**Brief**
Please copy exactly the part of the records below that opens with the line containing "This screenshot has width=1493, height=621." and closes with the line containing "Screen dimensions: 275x154", leaving out any pictures.
* * *
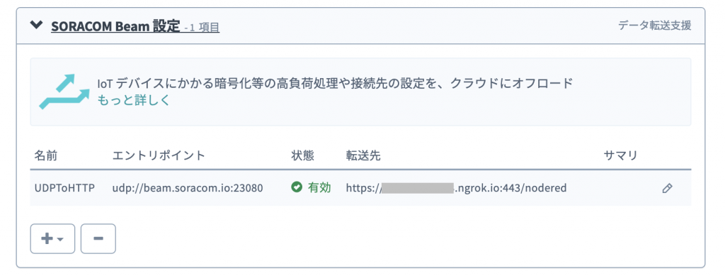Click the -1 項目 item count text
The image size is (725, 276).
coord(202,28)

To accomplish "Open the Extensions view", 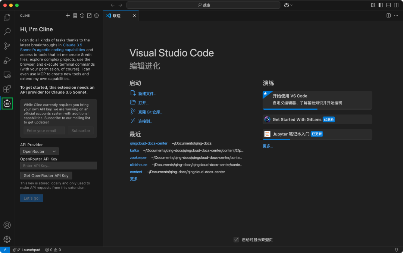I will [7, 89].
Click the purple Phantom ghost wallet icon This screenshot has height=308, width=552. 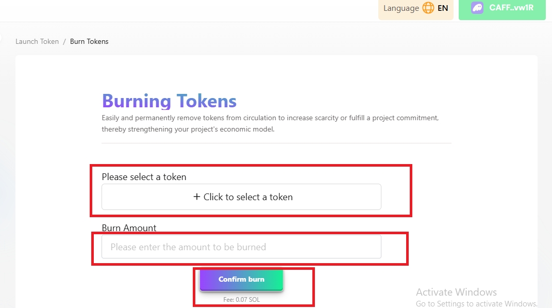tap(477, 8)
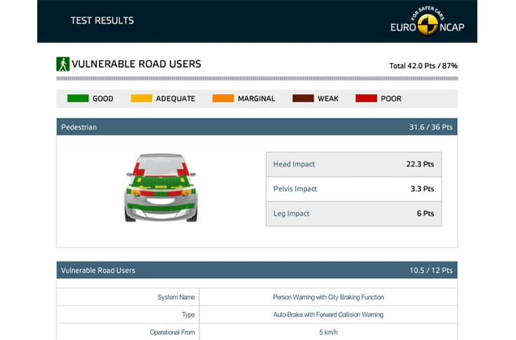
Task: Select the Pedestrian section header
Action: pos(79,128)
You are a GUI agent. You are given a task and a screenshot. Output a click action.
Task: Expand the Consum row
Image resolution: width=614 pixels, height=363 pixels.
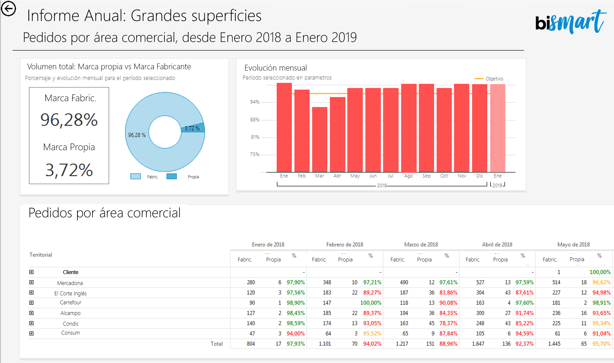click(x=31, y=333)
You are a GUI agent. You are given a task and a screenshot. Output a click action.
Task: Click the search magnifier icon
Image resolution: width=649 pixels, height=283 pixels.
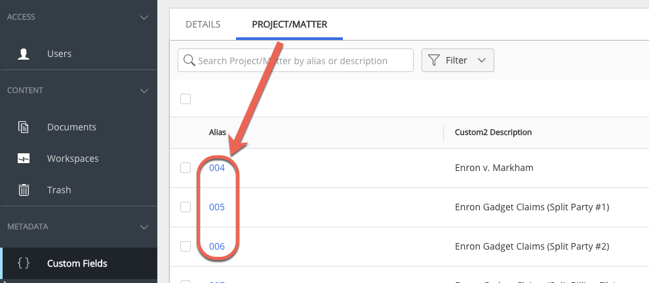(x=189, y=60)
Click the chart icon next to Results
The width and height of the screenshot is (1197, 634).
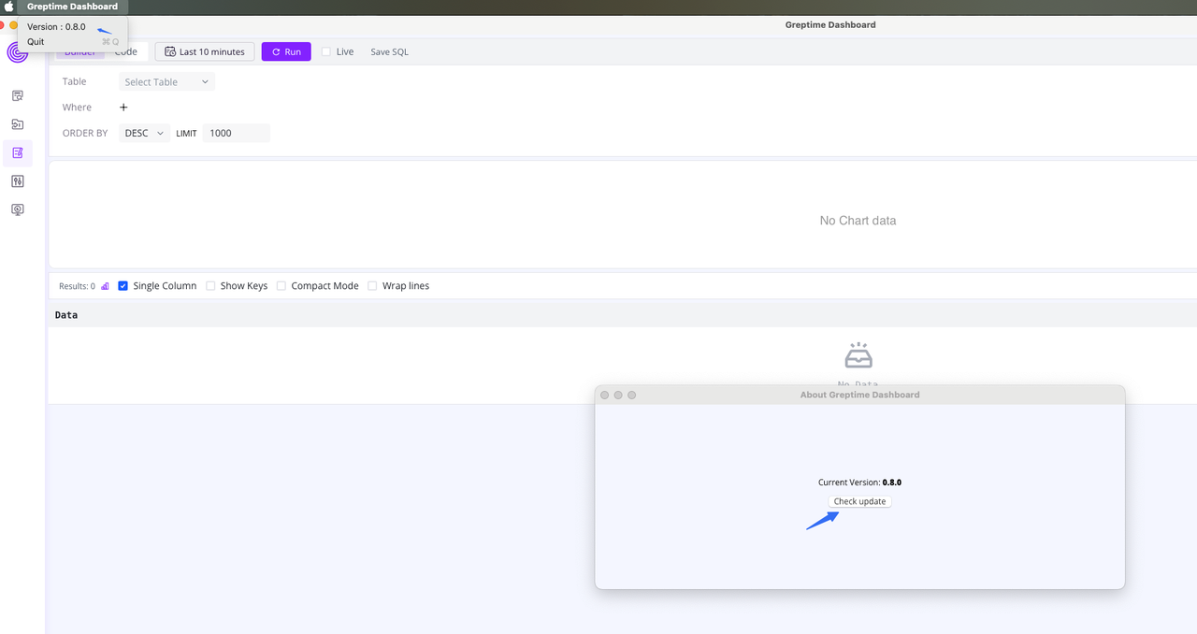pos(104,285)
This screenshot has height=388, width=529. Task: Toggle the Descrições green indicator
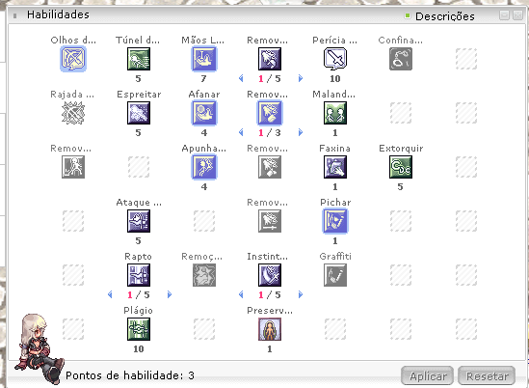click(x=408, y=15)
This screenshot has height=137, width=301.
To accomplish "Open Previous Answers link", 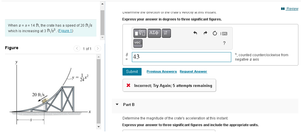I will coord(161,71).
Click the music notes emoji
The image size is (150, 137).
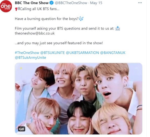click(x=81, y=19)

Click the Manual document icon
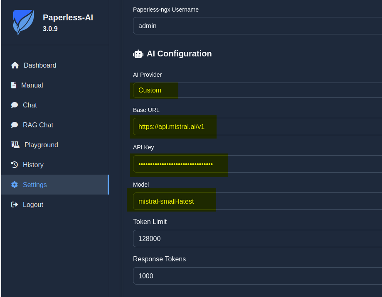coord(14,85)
* * *
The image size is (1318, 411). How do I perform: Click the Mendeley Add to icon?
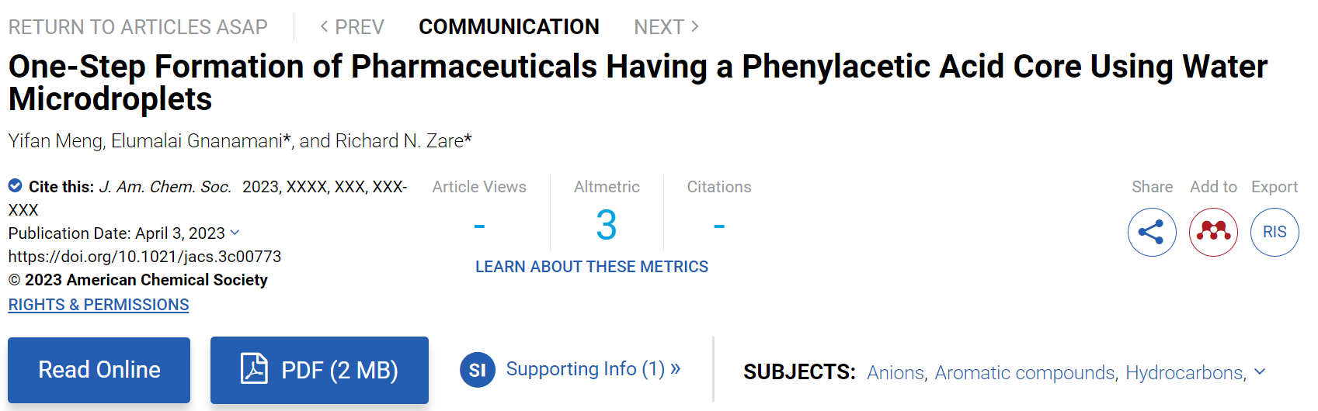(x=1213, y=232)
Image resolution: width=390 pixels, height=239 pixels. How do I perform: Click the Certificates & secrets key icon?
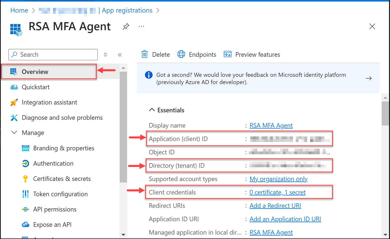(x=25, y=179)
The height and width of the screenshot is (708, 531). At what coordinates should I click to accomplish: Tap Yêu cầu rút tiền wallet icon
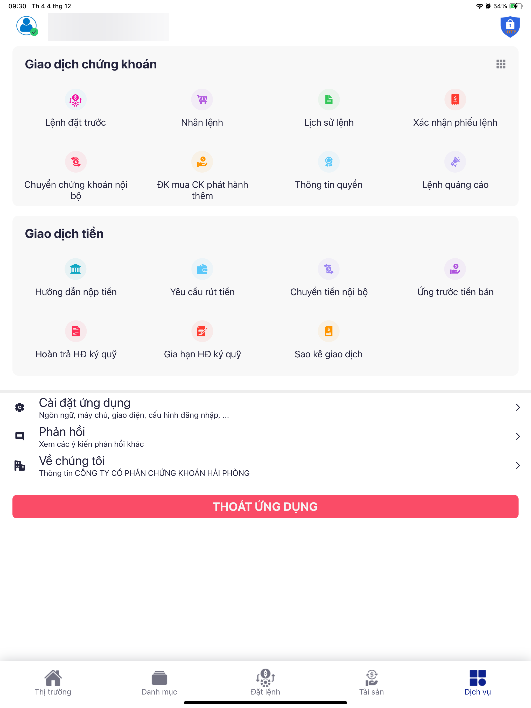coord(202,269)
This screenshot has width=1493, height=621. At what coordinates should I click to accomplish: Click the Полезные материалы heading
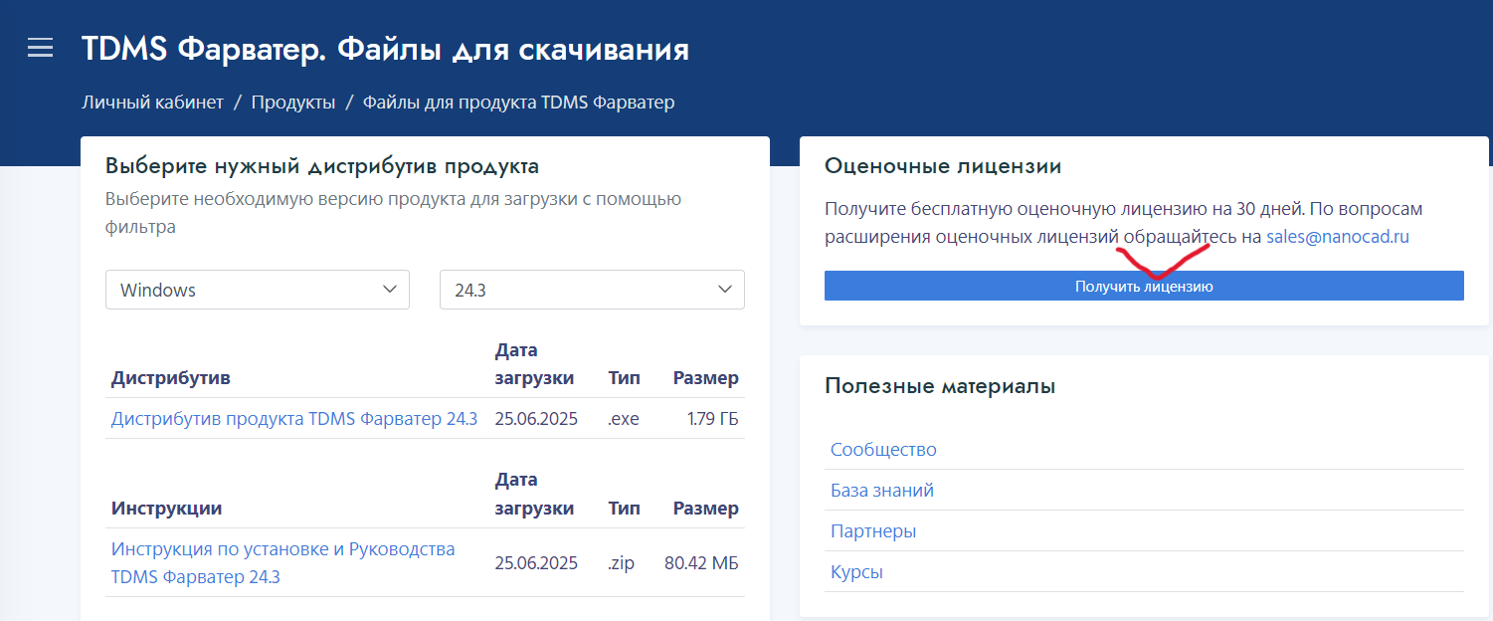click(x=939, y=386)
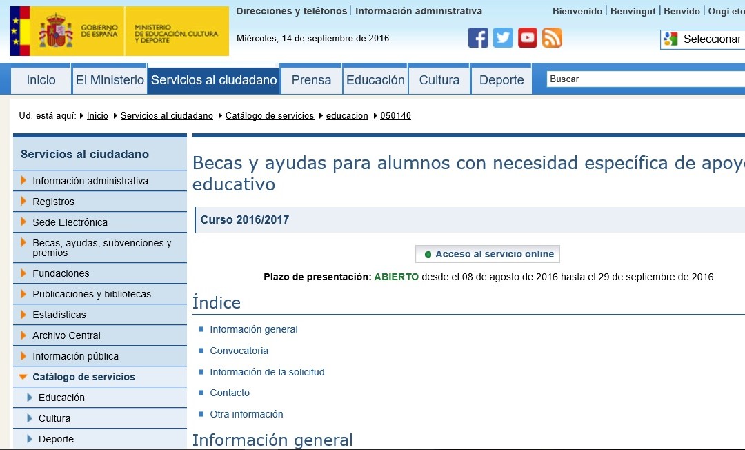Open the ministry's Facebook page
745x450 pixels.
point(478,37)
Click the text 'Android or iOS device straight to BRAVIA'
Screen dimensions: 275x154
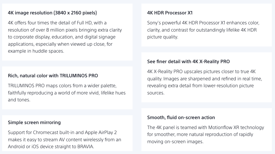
* * *
**Expected answer**
This screenshot has width=1493, height=621. At what coordinates should I click to accomplish: Click the Полезные материалы heading
click(x=939, y=386)
Open the ministry's Facebook page
745x450 pixels.
point(478,37)
Click the text 'Android or iOS device straight to BRAVIA'
Screen dimensions: 275x154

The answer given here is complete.